Khan Academyというは、Khanさんが主宰している英語のオンライン教育資料です。小学校から大学までの様々な分野の自宅学習用のレクチャービデオがyoutubeで無料で公開されています。ただし、英語がメインです。今週のTimeのReboot the Schoolという記事で、初めてKhan Academyについて知りました。この記事の前半では、Khanさんがどういう経緯でKhan Academyを始めることになったのかや、現在、どれだけの人々がKhan Academyの教材を使用しているかが説明されています。そして、後半では、Khanさんの抱いている未来の教育についての夢について書かれています。Khan Academyのきっかけは、遠くに住んでいる姪の宿題をオンラインで見てあげているうちに、それをビデオに撮ってyoutubeで公開することを勧められて、試しにuploadしてみたところ、瞬く間に有名になったそうです。それから、Bill Gatesを初めとする大物投資家・慈善事業家から高額のdonationを受けて、ついに仕事もやめてKhan Academyを設立して、その選任講師になっています。今では、レクチャービデオの本数は3,250本にもなり、学校の授業でも15,000のクラスでレクチャービデオが活用され、1ヶ月に5百万人のunique userがレクチャービデオを見ます。日本と比較すればアメリカの方がオンラインの教材の受け入れやすい環境にあると勝手に思いますが (国土が広いので、あまり面と向かい合うことを重要視しない、例えば職場でも電話会議がさかん、あと州によっては子供を学校ではなく家庭で教育する権利を認められていたような・・)、それでも凄い実績の数字だと思います。

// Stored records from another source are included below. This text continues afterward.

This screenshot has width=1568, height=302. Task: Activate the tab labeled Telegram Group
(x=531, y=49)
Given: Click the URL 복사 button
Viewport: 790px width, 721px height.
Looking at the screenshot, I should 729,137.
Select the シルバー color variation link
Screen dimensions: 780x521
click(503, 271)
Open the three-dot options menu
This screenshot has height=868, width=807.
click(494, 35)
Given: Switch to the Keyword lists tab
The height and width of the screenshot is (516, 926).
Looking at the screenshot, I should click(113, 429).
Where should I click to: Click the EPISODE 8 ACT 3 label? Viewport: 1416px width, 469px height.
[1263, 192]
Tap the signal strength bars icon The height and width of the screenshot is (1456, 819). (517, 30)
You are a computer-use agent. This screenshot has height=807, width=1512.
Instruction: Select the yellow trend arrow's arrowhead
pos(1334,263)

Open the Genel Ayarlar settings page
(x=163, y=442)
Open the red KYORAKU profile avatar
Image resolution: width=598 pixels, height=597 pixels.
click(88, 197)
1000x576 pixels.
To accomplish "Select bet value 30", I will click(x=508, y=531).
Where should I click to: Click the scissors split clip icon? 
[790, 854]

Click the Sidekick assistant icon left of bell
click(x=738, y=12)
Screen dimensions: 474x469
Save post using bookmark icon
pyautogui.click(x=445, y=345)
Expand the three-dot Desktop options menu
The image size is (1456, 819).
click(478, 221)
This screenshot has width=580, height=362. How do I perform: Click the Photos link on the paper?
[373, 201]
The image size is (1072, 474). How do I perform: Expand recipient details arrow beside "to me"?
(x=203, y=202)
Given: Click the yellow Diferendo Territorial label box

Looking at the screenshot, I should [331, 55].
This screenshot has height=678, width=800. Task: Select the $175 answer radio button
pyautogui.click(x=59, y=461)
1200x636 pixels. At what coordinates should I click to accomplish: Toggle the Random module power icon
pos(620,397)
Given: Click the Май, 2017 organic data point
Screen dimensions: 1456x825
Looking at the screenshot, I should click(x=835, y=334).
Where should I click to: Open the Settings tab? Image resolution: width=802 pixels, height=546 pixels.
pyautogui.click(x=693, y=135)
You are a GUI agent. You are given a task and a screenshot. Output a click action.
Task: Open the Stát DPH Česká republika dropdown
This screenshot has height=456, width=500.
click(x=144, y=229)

Khanさんの描く未来の学校教育は、新しい知識を詰め込むような作業は、子供が各自で家でKhan Academyのようなレクチャービデオを見ながら進めておいて、学校の授業は先生と生徒のインタラクティブなやり取りが含まれる作業に集中します。例えば、レクチャーの中の分からない部分のフォローアップだとか実験だとかです。しかも、各自が自分の理解度に合わせた自由なスピードで学習を進めることができます。当然ながら、それによって大きな変化に襲われる既存の学校の先生からは様々な批判を受けています。また、Timeの記事でも、ここ10年で新しいテクノロジーが次々に学校教育に導入されたが、それが本当にどれだけの効果があったのかはよく分からない、としています。

日本にいて幼い子供を持つ親としては、ちょっと羨ましいような、少し怖いような複雑な気持ちです。自分の世代にもこのような教育のオプションがあったら、もっと視野も広がったかもしれないし、英語も上手になったかもしれないと思う反面、これからの世代の子供は、英語+インターネットの力で教育までもがコモディティとして世界中にくまなく普及していくような世界で、どのように生きて行くのでしょう。

日本語のKhan Academyのサイトもあります。レクチャービデオに日本語の字幕をつけたり、日本語で撮り直したりする活動を行っているようです。